With so many people affected, consumers are being inundated with admonitions to update their passwords, freeze their credit reports, and reconsider to whom they entrust their data.

Facing Facts

Whether you sell Point of Sale (POS) software or use it to run your business, it’s time to face facts. After all, if one of the largest custodians of consumer identity data can be hacked, POS software companies and the companies that use that software should assume the worst about their own vulnerability.

Fact 1: This breach was avoidable.

Equifax failed to implement a patch provided by a software vendor/partner for a known vulnerability discovered months prior to being exploited at Equifax.

Key Takeaway / Action Item

Remain vigilant and create mechanisms that ensure your software and any plugins, extensions, or API-connected applications are updated as soon as possible.

Automate where feasible. There are some risks to automated updates, including the possibility that an update could cause a system failure. Only you can determine if automation is right for your company, but it should at least be considered.

Many of North America’s largest POS software brands trust Constellation Payments as their gateway specifically because integration with our PCI Level 1 compliant gateway reduces PCI scope for them and their users.

Fact 2: Equifax fumbled the ball, fumbled the recovery of the ball, and fumbled the recovery of the fumbled recovery of the ball.

Equifax discovered the breach on July 29th, yet didn’t announce it until September 7th. They sent affected customers to a website that looked like a phishing site, and the mechanism for determining whether someone was a victim of the hack was easily spoofed by several security pros who entered dummy data; only to be told their dummy identities were likely compromised.

Finally, Equifax made the egregious decision to try to sell credit monitoring to those that received the bad news, making Equifax seem at best, callous and uncaring, and at worst, opportunistic and sleazy.

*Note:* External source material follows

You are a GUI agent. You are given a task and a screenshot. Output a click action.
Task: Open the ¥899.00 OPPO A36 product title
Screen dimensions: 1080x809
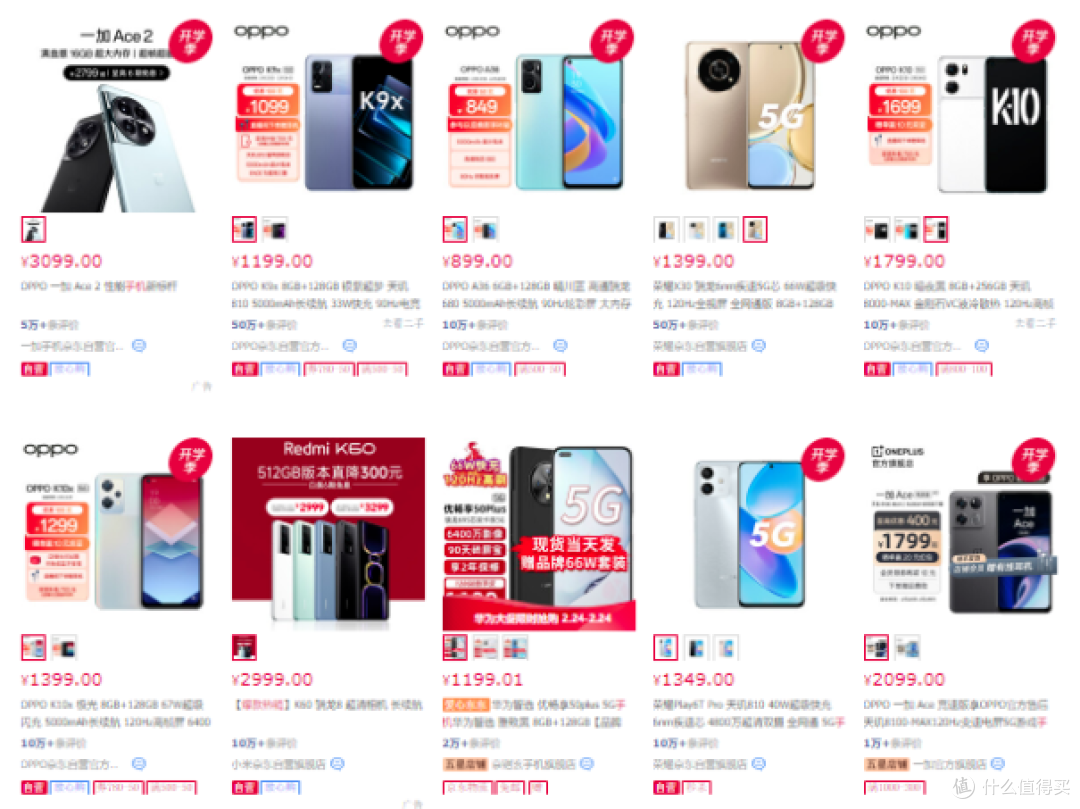[536, 295]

Key Takeaway / Action Item

Have a breach plan before you have a breach. Who would you call if this happened tomorrow? What would be the best, most effective measures to take upon learning that your company’s data was now available to anyone willing to purchase it on the dark web? Are there PR firms, Law Firms and Cybersecurity Firms you should have on speed dial?

One thing’s for certain the old saying that “a failure to plan is a plan to fail” never felt more fitting than it does in the case of Equifax.

Recommended reading: Check out: Your Cyber Incident Response Exercise. The article takes you through key questions and scenarios that should be discussed and documented with your team before a breach occurs. This preparation is invaluable. Having a plan in place will help you and your team properly respond to a breach in an organized manner, as opposed to being backed against the wall in a “what should I do …”, frenzied state during an actual breach.

Fact 3: Equifax put revenues ahead of security.

Financial disclosure documents show Equifax’s annual overhead had not increased in several years, while profits had increased steadily. It’s been speculated that Equifax may have been slow to fix the patch, because it would be very expensive, and might influence earnings. It seems obvious that a company with as much to protect as Equifax should be increasing its security budget steadily year after year.

Key Takeaway / Action Item

Dedicate a budget to cybersecurity, choose partners who have done the heavy lifting for you, review the budget and your plan at least once a year, and never settle for the minimum protections when it comes to sensitive customer data.

Bottom Line – Prevent, Prepare and Invest

Ensuring the security of your customers’ sensitive data should always be a top priority. Your customers trust you with their payment information. You should do whatever it takes to maintain that trust. Take the time to put proper security mechanisms in place.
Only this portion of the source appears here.